On an unrelated note, this portion of this blog was written while watching The Book of Eli. I rarely take my laptop into the theater, but RottenTomatoes gave the film a mediocre review, and with my schedule the way it is these days I did not want to burn two hours.

I could hardly believe it, once more, Dan Milton, aka Uncle Scroogetiles. Three times, that I could remember, he had luckbagged me, and during that game (or maybe the early bird), he made it clear he did not appreciate my bitching about his luck. But what does he really expect, when he always gets the easy bingo down first. I mean that literally--I have our last six Quackled games right in front of me, and twice I bingoed first, GOONEYS (had to take a chance on that one) and RELIQ(U)ES, while four times he bingoed first, W(A)TERING (a bad play--he should have played TW(A)NGIER), HArRIES, COOTIES, and FORTIES.
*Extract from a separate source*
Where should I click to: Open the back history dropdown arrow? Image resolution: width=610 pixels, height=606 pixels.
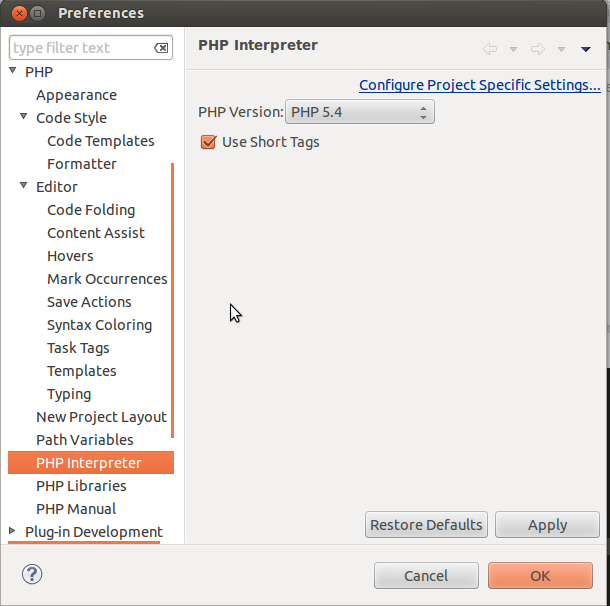(514, 49)
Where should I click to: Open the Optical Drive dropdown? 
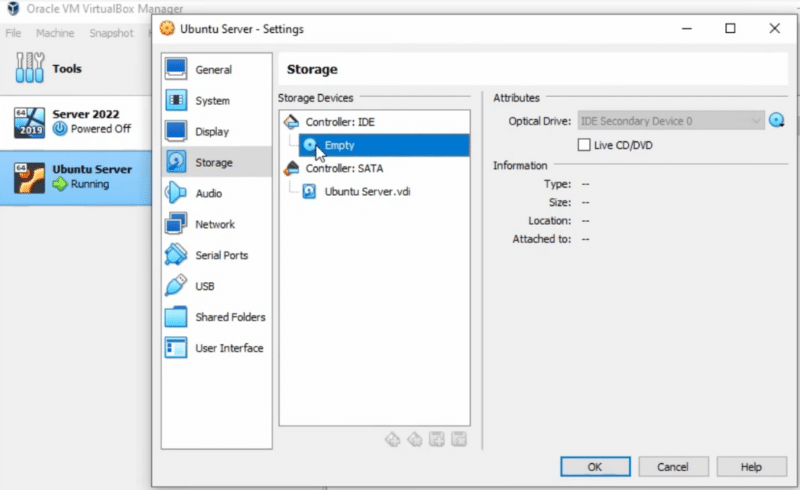[x=670, y=122]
But this most recent game, his luck was just off the hook. I came back from FORTIES by winning a challenge, MERL, and I took a 53-point lead with RAVElIN. Scroogetiles wasn't worried, though, because he knew that his luck would prevail no matter what. In fact, he was so sure of this that rather than bingo along the lone feasible line, he decided he would give me a chance to block and played SKI for 32 instead (I'm speculating here--I didn't see his rack). Then, when I did block, with the highest simming play, Scroogetiles played with a rather egregious demonstration of what luck is--four, count 'em, four power tiles burned on one four-tile underlap, SEXToNS for 120. Unreal, man.

Annotated Game

Again, giving credit where credit is due, Joey Mallick broke away from a tied score with the only bingo available, a solid expert find, pIVOTMAN.

In a manner similar to Scroogetiles', Greg Heideler demonstrated that luck trumps word knowledge. He lost an early challenge, LOTTE, counts for nothing, yet was able to pull both blanks and a couple of gimmes, DEFUNDs and INVITAL for the 1-point win. Equity dropped (by me) in those two games--37 and 22. My opponents dropped more than that just on their lost challenges!!!
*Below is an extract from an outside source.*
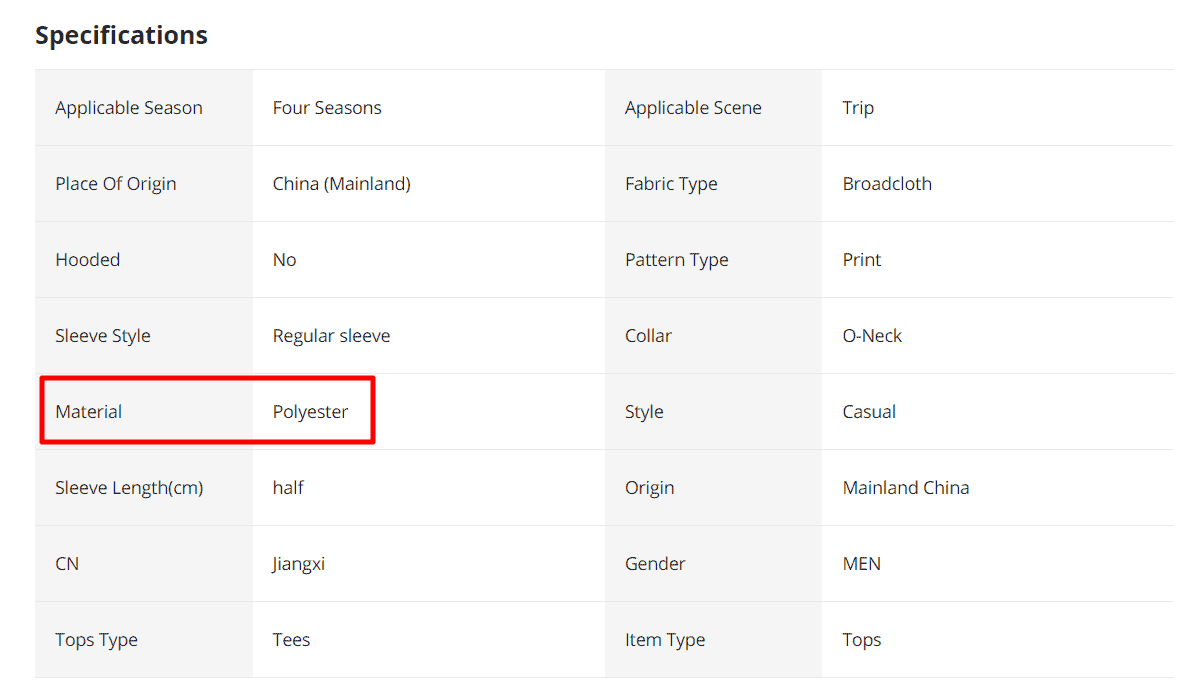This screenshot has height=698, width=1195.
Task: Select the Trip value cell
Action: tap(858, 108)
My 1-3 record left me appropriately demoralized, and all the energy I could muster for luck was to drive across the road to the mall, with David and Sam tagging along. As I expected, there was a Yuck-fil-a in the food court, and my despondent self was powerless to resist its pull.

Besides my low morale, I was also low on time because I had some research to do and e-mail to my supervisor, in exchange for taking Friday and Monday off. Thus far he had not said anything about all the time I was taking off for Scrabble, but I worried nonetheless that the time I was devoting to my planned Big Year, and my competition with WANCEEEEEEEEEEEEEL would stretch his patience.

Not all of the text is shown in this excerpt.